> **Task input**
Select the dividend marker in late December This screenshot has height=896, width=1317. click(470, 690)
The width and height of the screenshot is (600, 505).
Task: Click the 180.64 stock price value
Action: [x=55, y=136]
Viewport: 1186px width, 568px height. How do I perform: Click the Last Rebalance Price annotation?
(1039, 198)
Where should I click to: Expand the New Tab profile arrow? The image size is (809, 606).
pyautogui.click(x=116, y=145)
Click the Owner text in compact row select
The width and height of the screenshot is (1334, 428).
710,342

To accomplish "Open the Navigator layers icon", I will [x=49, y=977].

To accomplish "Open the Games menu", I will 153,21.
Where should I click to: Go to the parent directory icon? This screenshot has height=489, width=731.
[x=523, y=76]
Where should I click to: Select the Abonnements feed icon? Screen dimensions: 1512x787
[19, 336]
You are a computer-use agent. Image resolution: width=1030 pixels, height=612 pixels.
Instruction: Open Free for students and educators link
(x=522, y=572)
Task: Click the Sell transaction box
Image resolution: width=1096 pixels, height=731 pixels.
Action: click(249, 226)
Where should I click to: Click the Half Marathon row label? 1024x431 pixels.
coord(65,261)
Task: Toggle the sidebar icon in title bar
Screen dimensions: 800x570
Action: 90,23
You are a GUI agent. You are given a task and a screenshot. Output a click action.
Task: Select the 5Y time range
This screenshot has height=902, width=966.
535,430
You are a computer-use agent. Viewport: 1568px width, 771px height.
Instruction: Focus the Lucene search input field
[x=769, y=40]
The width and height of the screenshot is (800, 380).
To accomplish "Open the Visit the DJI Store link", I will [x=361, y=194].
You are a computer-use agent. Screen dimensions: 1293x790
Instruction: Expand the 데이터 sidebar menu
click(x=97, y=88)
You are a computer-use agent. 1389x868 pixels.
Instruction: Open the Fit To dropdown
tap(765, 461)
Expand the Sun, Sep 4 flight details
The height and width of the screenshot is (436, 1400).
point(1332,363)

> **Required work**
Copy the entries from the line containing "Task: Click the Sell transaction box" through the line containing "Action: 90,23", changing "Half Marathon" to "Full Marathon" and leaving everything else as it is.

> **Task output**
Task: Click the Sell transaction box
Image resolution: width=1096 pixels, height=731 pixels.
Action: click(249, 226)
Where should I click to: Click the Full Marathon row label? 1024x431 pixels.
coord(65,261)
Task: Toggle the sidebar icon in title bar
Screen dimensions: 800x570
Action: 90,23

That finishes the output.